Struggling to manage your finances is more common than you think. When people have a huge amount of debts like credit card bills, student loan, etc. filing for bankruptcy might be an excellent way to get rid of them. However, there are consequences to this act warn Dallas based bankruptcy law firm Recovery Law Group lawyers. Bankruptcy can negatively affect your credit rating. Depending on which chapter of bankruptcy you file, it could remain on your credit report for as long as 10 years. However, people without any other option might end up filing for bankruptcy.
Prior to the bankruptcy filing, it is advisable to seek professional opinions, such as that of a non-profit credit counselor or an experienced bankruptcy attorney. This will help them get knowledge about other viable options like debt management, debt settlement, etc. In case filing for bankruptcy is the best choice, you can consult with bankruptcy lawyers at 888-297-6023 to find out which chapter of bankruptcy would suit you best.
Which chapter of bankruptcy should you choose?
If bankruptcy is the best way to get rid of your debts, you need to decide between Chapter 7 and Chapter 13. Filing for bankruptcy requires an assessment of your income, assets, as well as your debts. Changes in laws being made in 2005, it is not easy to get rid of debts through bankruptcy. Certain debts like a student loan, income tax, alimony and child support or other government fines cannot be discharged through bankruptcy. Individuals who have an income less than the state median for an equal number of household members are eligible to file under Chapter 7. For others who fail to qualify the means test, Chapter 13 bankruptcy is the best bet to get rid of debts. Both chapters affect people differently.

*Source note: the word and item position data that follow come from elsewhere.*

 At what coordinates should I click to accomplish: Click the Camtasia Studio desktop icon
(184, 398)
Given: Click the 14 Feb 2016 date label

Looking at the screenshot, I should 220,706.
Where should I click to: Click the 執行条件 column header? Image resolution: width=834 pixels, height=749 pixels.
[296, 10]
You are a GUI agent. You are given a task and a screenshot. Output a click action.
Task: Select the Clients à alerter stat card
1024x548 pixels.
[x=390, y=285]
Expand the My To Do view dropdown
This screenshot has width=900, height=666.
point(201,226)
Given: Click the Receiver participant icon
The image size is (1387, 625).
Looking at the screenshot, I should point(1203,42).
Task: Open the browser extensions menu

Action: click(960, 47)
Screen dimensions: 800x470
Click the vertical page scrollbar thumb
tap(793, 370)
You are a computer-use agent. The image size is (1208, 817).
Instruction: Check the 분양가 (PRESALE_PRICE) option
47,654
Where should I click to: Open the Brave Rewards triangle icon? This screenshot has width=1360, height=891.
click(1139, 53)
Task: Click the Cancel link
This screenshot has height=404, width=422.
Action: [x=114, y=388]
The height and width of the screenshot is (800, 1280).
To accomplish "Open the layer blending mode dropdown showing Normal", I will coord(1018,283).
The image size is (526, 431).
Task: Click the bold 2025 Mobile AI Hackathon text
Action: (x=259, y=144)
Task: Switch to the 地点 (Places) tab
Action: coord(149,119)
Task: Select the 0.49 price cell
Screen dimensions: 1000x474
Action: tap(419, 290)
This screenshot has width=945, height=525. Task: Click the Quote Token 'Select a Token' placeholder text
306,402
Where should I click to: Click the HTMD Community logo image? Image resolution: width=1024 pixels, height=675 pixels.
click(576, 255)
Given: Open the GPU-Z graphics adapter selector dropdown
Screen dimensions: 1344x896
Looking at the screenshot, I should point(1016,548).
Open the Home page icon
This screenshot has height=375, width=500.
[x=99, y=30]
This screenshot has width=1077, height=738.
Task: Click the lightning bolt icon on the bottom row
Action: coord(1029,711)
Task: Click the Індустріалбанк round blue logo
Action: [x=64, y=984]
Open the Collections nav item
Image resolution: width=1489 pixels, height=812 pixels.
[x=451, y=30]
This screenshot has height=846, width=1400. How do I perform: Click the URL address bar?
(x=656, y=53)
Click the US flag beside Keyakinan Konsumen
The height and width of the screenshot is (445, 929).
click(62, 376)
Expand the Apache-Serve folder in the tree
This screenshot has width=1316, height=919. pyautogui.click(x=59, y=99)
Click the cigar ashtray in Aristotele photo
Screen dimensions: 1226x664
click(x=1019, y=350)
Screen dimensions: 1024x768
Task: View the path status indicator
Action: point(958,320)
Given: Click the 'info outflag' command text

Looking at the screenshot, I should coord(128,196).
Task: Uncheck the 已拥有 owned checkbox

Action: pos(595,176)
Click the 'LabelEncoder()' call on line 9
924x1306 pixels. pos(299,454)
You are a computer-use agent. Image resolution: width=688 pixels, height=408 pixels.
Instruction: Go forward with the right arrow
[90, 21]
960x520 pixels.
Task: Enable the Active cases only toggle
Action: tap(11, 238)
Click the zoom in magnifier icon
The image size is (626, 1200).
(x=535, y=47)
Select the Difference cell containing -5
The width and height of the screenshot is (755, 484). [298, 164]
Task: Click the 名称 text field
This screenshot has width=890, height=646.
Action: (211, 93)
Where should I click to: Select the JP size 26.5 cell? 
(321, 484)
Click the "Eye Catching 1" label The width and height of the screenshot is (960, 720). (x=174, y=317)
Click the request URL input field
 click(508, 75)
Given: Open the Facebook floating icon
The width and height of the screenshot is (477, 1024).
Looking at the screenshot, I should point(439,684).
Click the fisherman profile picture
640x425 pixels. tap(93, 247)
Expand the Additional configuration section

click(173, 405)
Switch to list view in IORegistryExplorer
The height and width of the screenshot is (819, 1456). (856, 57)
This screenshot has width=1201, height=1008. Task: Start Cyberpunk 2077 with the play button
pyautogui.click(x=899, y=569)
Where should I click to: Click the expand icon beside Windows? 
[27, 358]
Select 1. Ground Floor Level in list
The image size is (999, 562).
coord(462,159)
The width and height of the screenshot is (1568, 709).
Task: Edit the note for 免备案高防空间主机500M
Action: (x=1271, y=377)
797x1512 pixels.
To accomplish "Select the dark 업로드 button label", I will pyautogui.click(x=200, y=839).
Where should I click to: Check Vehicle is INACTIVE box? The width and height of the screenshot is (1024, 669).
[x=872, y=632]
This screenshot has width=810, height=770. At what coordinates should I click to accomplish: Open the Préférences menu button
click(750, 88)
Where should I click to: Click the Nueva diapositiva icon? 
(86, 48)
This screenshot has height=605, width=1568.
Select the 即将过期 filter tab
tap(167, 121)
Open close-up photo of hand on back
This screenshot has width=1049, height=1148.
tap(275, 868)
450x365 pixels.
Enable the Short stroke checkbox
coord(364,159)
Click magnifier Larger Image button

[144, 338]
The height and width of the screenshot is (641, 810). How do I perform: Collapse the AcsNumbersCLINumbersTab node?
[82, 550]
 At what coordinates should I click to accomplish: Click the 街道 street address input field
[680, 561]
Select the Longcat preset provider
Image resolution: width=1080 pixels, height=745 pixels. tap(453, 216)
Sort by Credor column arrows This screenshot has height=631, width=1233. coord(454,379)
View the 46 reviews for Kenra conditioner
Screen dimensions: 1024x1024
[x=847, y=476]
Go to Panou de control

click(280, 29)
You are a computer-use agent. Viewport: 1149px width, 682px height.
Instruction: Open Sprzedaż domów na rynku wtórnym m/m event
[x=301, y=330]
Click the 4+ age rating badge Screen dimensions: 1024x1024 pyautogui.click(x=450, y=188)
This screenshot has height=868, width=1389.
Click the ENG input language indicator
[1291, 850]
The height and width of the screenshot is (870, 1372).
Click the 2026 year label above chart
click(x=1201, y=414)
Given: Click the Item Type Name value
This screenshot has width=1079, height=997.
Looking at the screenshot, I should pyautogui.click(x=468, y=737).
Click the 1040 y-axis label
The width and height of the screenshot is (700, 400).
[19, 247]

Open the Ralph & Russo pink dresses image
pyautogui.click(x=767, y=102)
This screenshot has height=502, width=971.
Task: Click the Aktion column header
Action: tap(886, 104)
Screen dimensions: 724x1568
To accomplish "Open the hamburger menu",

Chapter 7: In this type of bankruptcy, all unsecured nonpriority debts are discharged without paying anything back. Since no debts are repaid, this bankruptcy remains on your credit report for a period of 10 years.
Chapter 13: In this case, the debtor pays some portion of their debt through a court-approved plan over a previously agreed timeframe. Any remaining unsecured nonpriority debt is discharged after that duration. Since some part of the debt is paid, this chapter of bankruptcy remains on your credit report for 7 years only.
The credit agency automatically removes the bankruptcy from the credit report after seven or ten years depending on which chapter of bankruptcy it was filed under. Most people who file for bankruptcy have delinquent accounts. These accounts are also deleted seven years from the date they became delinquent. Since in most cases, the accounts became delinquent prior to the bankruptcy filing, they will be deleted prior to the bankruptcy public record.
Effect of bankruptcy on your credit
Bankruptcy filing makes you a high-risk candidate for lending. Thus, you will either not get a loan, or get one at a higher interest rate. It may also hamper your chances of getting a decent job. Thus, it is important to make immediate efforts to rebuild your credit to increase your credit score. This can be done by paying bills on time every month, not taking out unnecessary debt and living strictly as per a designed budget. With better credit score, soon, you will be able to get a loan at lower interest.